__LISTED ENTRIES__

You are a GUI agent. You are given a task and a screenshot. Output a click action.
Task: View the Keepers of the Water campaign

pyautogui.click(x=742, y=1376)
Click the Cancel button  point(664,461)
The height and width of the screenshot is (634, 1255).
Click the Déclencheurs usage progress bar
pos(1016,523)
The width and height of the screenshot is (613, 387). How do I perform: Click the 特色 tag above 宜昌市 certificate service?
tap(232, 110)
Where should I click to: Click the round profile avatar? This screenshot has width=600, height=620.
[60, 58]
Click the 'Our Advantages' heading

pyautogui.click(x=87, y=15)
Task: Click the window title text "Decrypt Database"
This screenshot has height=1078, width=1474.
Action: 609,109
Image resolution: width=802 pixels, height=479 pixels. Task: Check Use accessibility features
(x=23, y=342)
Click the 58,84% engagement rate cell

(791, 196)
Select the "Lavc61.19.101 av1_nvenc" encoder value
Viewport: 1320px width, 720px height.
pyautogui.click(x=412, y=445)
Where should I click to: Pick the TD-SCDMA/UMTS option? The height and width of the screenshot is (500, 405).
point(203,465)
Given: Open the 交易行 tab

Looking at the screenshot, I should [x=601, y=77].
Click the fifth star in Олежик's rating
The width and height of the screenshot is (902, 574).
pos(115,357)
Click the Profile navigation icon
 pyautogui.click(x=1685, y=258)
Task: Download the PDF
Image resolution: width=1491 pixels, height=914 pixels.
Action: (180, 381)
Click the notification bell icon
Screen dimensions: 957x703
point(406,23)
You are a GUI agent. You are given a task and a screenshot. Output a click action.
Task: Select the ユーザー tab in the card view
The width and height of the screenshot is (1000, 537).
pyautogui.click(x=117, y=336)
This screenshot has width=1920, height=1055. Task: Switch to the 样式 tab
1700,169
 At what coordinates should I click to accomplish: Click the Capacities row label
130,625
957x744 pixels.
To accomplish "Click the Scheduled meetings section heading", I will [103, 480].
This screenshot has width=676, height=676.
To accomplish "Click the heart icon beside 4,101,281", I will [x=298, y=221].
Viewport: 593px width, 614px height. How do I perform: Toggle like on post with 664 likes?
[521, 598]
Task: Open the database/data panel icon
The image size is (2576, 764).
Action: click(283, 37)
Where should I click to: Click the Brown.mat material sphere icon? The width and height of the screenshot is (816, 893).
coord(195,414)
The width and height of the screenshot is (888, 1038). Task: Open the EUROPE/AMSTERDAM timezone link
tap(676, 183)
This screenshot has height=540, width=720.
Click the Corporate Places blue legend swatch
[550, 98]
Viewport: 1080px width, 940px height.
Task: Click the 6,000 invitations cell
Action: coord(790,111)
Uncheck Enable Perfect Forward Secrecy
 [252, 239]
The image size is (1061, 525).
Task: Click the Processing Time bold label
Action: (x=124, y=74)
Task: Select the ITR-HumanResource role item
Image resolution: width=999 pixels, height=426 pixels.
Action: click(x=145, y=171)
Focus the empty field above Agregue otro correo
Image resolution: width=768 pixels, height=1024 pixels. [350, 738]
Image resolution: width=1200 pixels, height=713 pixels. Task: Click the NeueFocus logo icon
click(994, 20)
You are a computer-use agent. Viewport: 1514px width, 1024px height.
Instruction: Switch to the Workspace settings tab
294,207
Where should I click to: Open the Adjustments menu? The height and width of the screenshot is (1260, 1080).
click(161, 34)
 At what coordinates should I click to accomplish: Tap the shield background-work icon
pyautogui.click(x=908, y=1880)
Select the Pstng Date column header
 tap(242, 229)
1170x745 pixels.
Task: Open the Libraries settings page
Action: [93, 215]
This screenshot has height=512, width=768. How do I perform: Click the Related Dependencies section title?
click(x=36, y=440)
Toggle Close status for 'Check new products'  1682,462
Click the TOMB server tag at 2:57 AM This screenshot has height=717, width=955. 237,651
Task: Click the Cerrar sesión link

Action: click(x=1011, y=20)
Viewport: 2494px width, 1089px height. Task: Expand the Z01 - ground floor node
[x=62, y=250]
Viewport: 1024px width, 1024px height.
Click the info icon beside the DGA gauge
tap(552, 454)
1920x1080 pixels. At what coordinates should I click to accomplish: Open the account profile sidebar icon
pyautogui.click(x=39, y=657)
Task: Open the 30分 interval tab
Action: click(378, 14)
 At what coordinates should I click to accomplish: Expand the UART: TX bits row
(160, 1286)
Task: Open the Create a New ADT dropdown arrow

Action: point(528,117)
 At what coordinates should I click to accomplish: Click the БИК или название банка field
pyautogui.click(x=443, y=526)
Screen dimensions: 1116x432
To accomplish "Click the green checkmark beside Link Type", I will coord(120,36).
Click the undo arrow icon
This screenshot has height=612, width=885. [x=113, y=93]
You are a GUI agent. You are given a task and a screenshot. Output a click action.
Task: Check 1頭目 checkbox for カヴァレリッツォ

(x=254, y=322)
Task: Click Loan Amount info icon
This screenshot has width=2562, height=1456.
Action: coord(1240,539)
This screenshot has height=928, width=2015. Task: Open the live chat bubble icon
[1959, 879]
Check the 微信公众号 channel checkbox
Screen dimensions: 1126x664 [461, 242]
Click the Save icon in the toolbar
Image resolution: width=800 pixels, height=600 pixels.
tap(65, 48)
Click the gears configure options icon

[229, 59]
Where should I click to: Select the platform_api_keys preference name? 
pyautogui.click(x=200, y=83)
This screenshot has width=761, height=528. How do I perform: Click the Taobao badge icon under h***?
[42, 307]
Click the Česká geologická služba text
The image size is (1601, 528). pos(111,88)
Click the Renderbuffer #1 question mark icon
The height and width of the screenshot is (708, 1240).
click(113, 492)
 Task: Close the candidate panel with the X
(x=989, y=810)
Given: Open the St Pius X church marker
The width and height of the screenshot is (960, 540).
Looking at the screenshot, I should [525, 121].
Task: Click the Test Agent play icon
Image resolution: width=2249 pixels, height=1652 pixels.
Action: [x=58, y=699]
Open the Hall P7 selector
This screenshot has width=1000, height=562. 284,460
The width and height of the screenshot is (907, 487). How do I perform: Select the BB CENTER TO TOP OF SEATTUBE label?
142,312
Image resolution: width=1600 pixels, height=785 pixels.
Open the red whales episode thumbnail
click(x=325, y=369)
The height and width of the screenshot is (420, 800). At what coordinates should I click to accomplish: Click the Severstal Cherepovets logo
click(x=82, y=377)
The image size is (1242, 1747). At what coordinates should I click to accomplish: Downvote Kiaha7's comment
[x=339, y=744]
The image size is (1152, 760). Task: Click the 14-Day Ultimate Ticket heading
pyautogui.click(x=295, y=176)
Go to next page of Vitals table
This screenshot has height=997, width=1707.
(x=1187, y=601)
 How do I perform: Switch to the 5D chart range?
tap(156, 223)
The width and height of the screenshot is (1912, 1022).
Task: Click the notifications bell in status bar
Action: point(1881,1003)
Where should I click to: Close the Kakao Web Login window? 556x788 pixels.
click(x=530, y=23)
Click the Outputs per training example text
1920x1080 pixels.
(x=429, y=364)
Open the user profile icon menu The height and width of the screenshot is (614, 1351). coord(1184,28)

__INSTRUCTIONS FOR THE TASK__
Gather every line of the material above that contains the word "perform". Case counts.

__THE RESULT__
The width and height of the screenshot is (613, 387). How do I perform: Click the 特色 tag above 宜昌市 certificate service?
Viewport: 593px width, 614px height. How do I perform: Toggle like on post with 664 likes?
This screenshot has height=512, width=768. How do I perform: Click the Related Dependencies section title?
This screenshot has width=761, height=528. How do I perform: Click the Taobao badge icon under h***?
The width and height of the screenshot is (907, 487). How do I perform: Select the BB CENTER TO TOP OF SEATTUBE label?
 How do I perform: Switch to the 5D chart range?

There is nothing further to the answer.